[Records from a data source]
*** Block opens ***
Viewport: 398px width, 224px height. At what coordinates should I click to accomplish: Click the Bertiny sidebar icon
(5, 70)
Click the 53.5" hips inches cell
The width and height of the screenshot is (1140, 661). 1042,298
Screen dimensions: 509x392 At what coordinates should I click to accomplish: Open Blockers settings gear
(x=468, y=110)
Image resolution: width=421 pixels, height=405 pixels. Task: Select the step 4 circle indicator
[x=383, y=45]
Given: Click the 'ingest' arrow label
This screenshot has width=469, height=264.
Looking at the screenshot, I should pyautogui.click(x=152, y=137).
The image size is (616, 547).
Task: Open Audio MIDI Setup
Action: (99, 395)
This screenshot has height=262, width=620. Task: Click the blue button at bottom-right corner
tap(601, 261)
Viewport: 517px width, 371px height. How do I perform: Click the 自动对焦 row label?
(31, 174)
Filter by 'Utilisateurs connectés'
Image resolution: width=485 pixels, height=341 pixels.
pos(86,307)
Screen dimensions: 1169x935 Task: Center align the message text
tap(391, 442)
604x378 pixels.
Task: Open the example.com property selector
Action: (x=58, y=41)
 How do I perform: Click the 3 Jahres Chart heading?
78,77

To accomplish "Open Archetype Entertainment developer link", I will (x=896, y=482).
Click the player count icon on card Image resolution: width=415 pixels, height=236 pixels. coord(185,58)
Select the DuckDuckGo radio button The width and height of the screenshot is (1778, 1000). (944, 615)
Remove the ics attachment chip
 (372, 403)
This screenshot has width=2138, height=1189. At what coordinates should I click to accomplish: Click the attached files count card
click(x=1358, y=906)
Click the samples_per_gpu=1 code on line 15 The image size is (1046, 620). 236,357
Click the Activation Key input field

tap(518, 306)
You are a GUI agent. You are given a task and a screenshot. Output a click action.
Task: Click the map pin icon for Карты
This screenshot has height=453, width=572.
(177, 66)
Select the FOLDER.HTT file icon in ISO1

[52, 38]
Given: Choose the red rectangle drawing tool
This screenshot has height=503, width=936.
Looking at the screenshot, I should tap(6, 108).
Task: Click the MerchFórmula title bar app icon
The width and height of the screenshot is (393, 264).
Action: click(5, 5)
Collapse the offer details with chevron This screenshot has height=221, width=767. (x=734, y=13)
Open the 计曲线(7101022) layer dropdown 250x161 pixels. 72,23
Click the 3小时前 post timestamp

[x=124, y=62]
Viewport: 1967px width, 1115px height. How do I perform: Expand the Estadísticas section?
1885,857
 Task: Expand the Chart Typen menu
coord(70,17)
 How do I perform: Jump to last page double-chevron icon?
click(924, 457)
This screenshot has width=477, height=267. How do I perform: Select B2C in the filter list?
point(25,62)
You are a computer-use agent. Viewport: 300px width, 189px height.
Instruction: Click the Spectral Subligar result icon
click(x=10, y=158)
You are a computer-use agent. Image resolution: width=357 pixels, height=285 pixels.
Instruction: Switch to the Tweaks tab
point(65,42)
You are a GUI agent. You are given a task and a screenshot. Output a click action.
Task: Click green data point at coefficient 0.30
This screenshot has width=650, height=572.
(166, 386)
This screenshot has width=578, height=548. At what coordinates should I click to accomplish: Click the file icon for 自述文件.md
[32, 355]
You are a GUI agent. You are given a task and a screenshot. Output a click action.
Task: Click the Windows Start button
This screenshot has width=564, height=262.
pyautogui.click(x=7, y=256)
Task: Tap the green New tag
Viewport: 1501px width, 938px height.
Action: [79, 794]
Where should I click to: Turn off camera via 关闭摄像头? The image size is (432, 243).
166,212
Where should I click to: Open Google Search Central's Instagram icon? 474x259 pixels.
*** Block closes ***
DESCRIPTION OF THE TASK – Would you write the records out again, word for word?

RESULT BELOW –
Viewport: 398px width, 224px height. At what coordinates should I click to accomplish: Click the Bertiny sidebar icon
(5, 70)
Click the 53.5" hips inches cell
The width and height of the screenshot is (1140, 661). 1042,298
Screen dimensions: 509x392 At what coordinates should I click to accomplish: Open Blockers settings gear
(x=468, y=110)
Image resolution: width=421 pixels, height=405 pixels. Task: Select the step 4 circle indicator
[x=383, y=45]
Given: Click the 'ingest' arrow label
This screenshot has width=469, height=264.
Looking at the screenshot, I should pyautogui.click(x=152, y=137).
The image size is (616, 547).
Task: Open Audio MIDI Setup
Action: (99, 395)
This screenshot has height=262, width=620. Task: Click the blue button at bottom-right corner
tap(601, 261)
Viewport: 517px width, 371px height. How do I perform: Click the 自动对焦 row label?
(31, 174)
Filter by 'Utilisateurs connectés'
Image resolution: width=485 pixels, height=341 pixels.
pos(86,307)
Screen dimensions: 1169x935 Task: Center align the message text
tap(391, 442)
604x378 pixels.
Task: Open the example.com property selector
Action: (x=58, y=41)
 How do I perform: Click the 3 Jahres Chart heading?
78,77

To accomplish "Open Archetype Entertainment developer link", I will (x=896, y=482).
Click the player count icon on card Image resolution: width=415 pixels, height=236 pixels. coord(185,58)
Select the DuckDuckGo radio button The width and height of the screenshot is (1778, 1000). (944, 615)
Remove the ics attachment chip
 (372, 403)
This screenshot has width=2138, height=1189. At what coordinates should I click to accomplish: Click the attached files count card
click(x=1358, y=906)
Click the samples_per_gpu=1 code on line 15 The image size is (1046, 620). 236,357
Click the Activation Key input field

tap(518, 306)
You are a GUI agent. You are given a task and a screenshot. Output a click action.
Task: Click the map pin icon for Карты
This screenshot has height=453, width=572.
(177, 66)
Select the FOLDER.HTT file icon in ISO1

[52, 38]
Given: Choose the red rectangle drawing tool
This screenshot has height=503, width=936.
Looking at the screenshot, I should tap(6, 108).
Task: Click the MerchFórmula title bar app icon
The width and height of the screenshot is (393, 264).
Action: click(5, 5)
Collapse the offer details with chevron This screenshot has height=221, width=767. (x=734, y=13)
Open the 计曲线(7101022) layer dropdown 250x161 pixels. 72,23
Click the 3小时前 post timestamp

[x=124, y=62]
Viewport: 1967px width, 1115px height. How do I perform: Expand the Estadísticas section?
1885,857
 Task: Expand the Chart Typen menu
coord(70,17)
 How do I perform: Jump to last page double-chevron icon?
click(924, 457)
This screenshot has width=477, height=267. How do I perform: Select B2C in the filter list?
point(25,62)
You are a computer-use agent. Viewport: 300px width, 189px height.
Instruction: Click the Spectral Subligar result icon
click(x=10, y=158)
You are a computer-use agent. Image resolution: width=357 pixels, height=285 pixels.
Instruction: Switch to the Tweaks tab
point(65,42)
You are a GUI agent. You are given a task and a screenshot. Output a click action.
Task: Click green data point at coefficient 0.30
This screenshot has width=650, height=572.
(166, 386)
This screenshot has width=578, height=548. At what coordinates should I click to accomplish: Click the file icon for 自述文件.md
[32, 355]
You are a GUI agent. You are given a task and a screenshot. Output a click action.
Task: Click the Windows Start button
This screenshot has width=564, height=262.
pyautogui.click(x=7, y=256)
Task: Tap the green New tag
Viewport: 1501px width, 938px height.
Action: [79, 794]
Where should I click to: Turn off camera via 关闭摄像头? The image size is (432, 243).
166,212
Where should I click to: Open Google Search Central's Instagram icon? 474x259 pixels.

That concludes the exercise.